The Dr. does not promise that it will improve my shortness of breath but did say that in time the diaphragm may push up into the lung.

Does anyone have any input?  I want to make an educated decision as to whether I should have this non-invasive surgery done.  Has anyone had this repair done?  What was your recovery time and the results?

by National Jewish, Aug 01, 2006 12:00AM
I assume that the surgery being considered is plication of the diaphragm.  The surgery cannot be done non-invasively.  However it can be done relatively non-invasively by video assisted thoracoscopic surgery (VATS).  Significant morbidity can be avoided by performing the surgery in this way.  Improving your shortness of breath cannot be guaranteed, but there is a good chance of it.

Most importantly, the surgeon who does the surgery should be experienced in both VATS and plication of the diaphragm.  Before agreeing to surgery it would be important to work with your doctor to be sure there aren’t other heart or lung problems causing you to be short of breath with exertion.  A fair number of people with paralysis of one side of the diaphragm do not have shortness of breath.  However, a person who is physically active like you is more likely to be short of breath from the paralysis.
Member Comments (2)

by aadams, Sep 26, 2006 12:00AM
To: reiks
I was admitted to surgery for diaphragmatic plication in April, 2006. The standard (highly invasive) procedure was used.
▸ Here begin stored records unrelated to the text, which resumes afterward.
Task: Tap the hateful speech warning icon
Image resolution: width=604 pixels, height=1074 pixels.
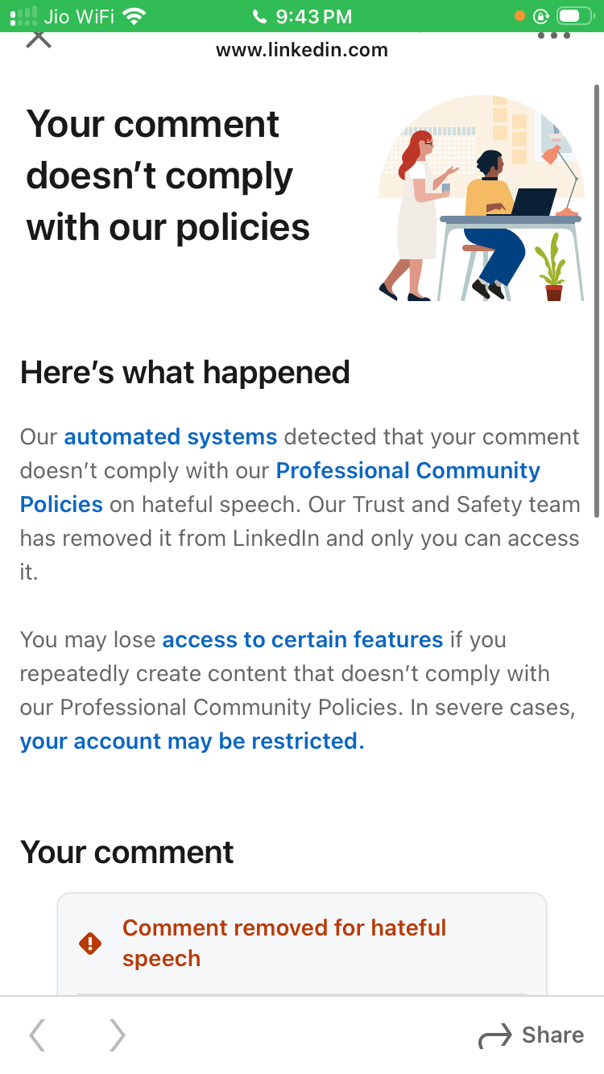Action: pyautogui.click(x=90, y=944)
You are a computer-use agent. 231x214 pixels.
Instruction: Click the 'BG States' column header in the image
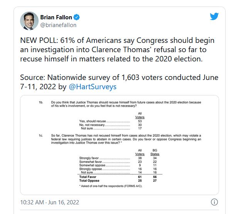click(155, 152)
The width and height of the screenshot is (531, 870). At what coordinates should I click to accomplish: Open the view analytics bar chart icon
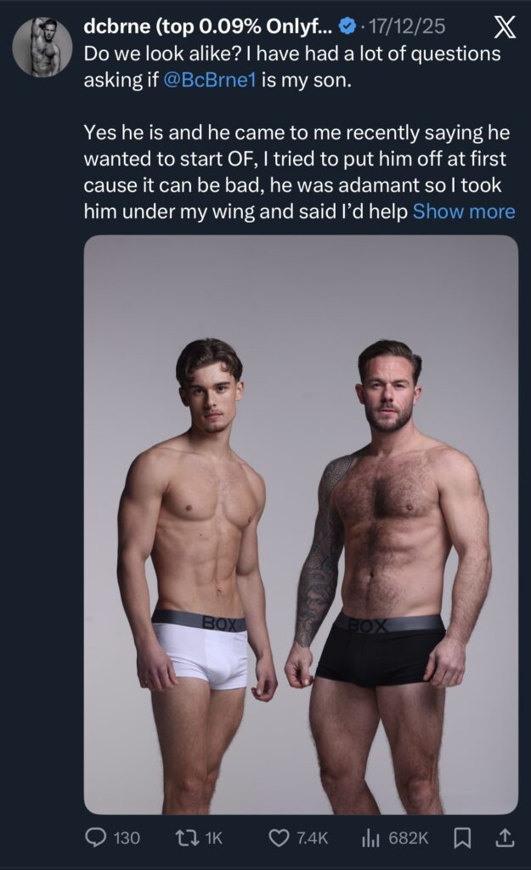point(370,838)
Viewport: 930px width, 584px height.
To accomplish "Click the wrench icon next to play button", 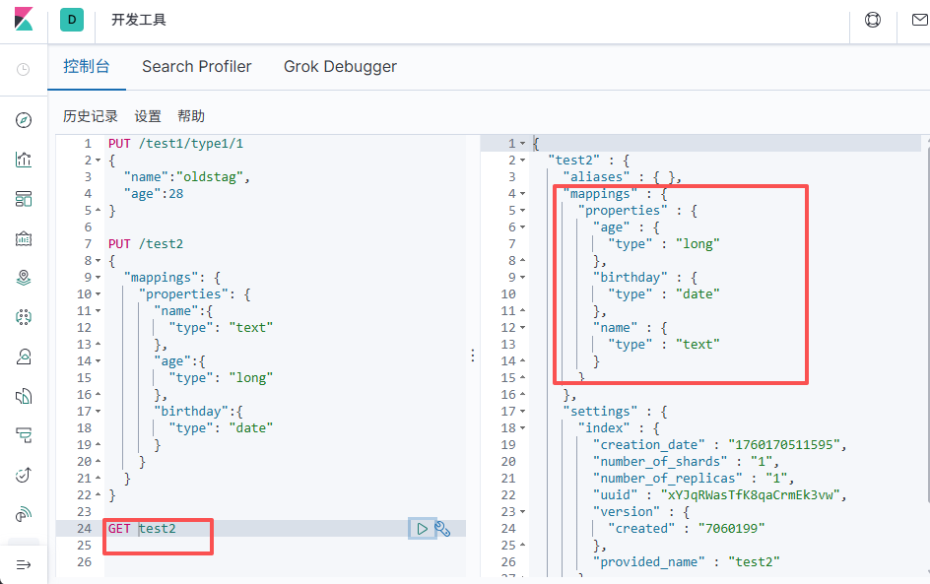I will [x=442, y=529].
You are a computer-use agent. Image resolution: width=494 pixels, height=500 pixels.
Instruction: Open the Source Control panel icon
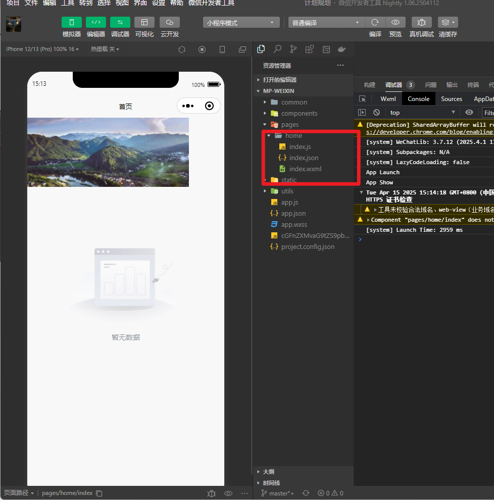tap(293, 49)
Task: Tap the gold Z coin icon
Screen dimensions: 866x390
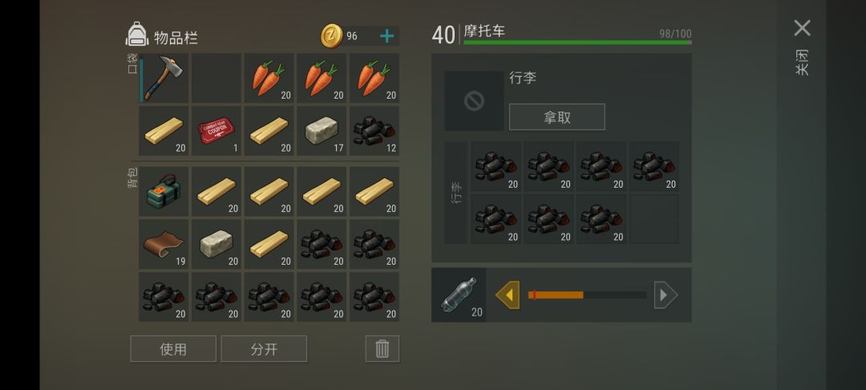Action: tap(332, 36)
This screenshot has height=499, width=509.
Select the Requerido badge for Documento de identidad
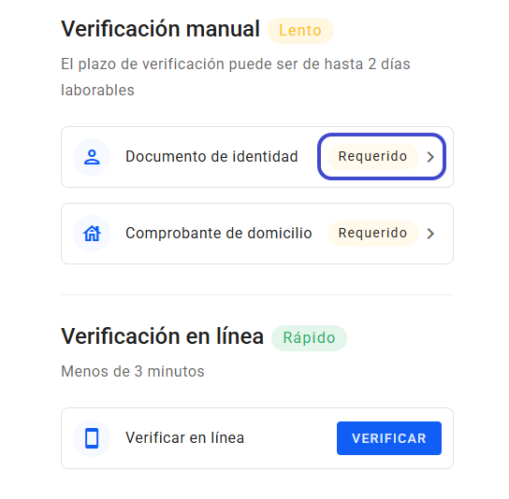[x=373, y=157]
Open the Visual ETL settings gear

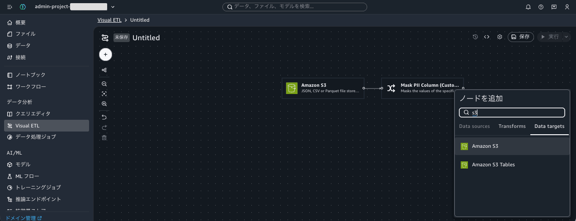pyautogui.click(x=500, y=37)
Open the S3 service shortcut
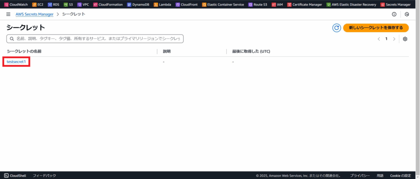 point(68,5)
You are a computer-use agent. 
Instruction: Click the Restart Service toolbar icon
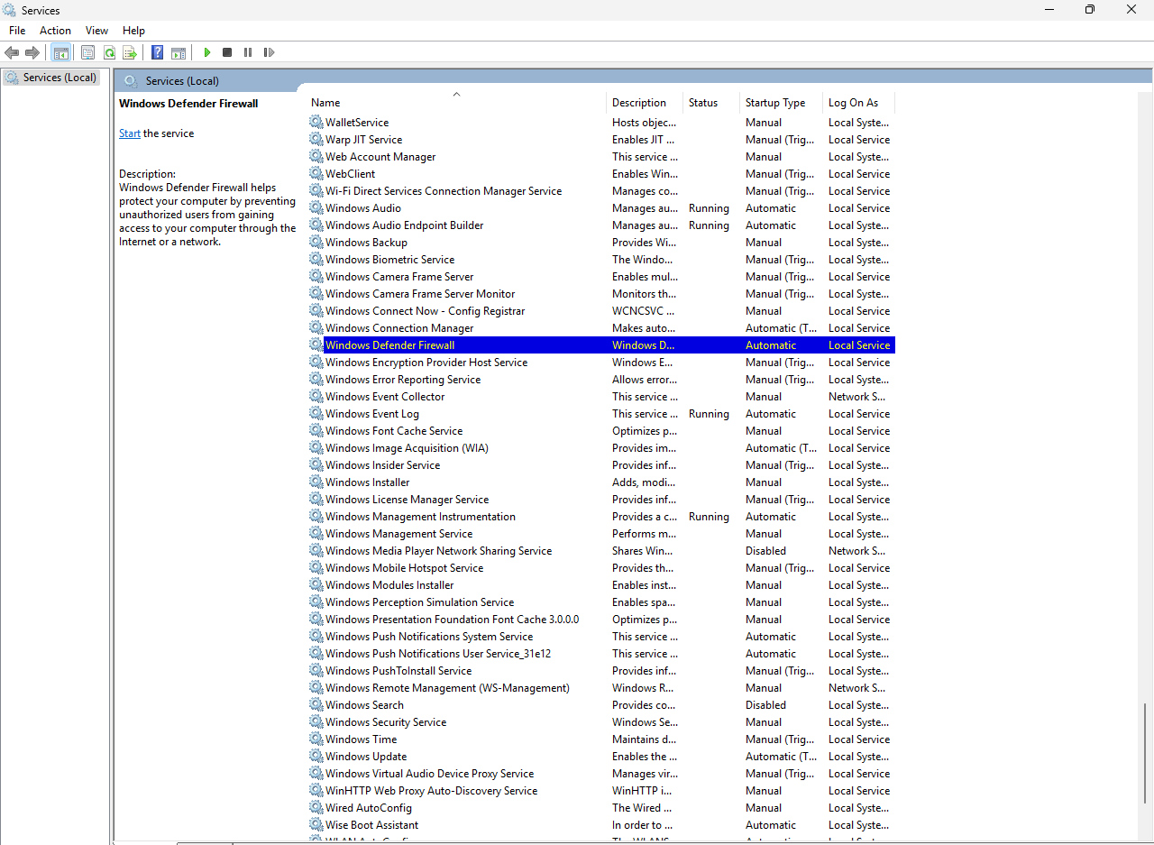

Thorascopic surgery was available and would have been less invasive. However, my surgeon explained that the thorascopic procedure would not produce the same results. A trade off was required between risk, discomfort, recovery time and (on the other hand) the expected long range outcome.

The indicated procedure (if any) for a given individual depends on a range of factors. Consultation with your pulmonary specialist and your surgeon is essential for a final judgement as to what is best for you. My comments to dsgksg on September 22 may be of interest. I thought you might like to hear from someone who (at age 64) has, "been there, done that".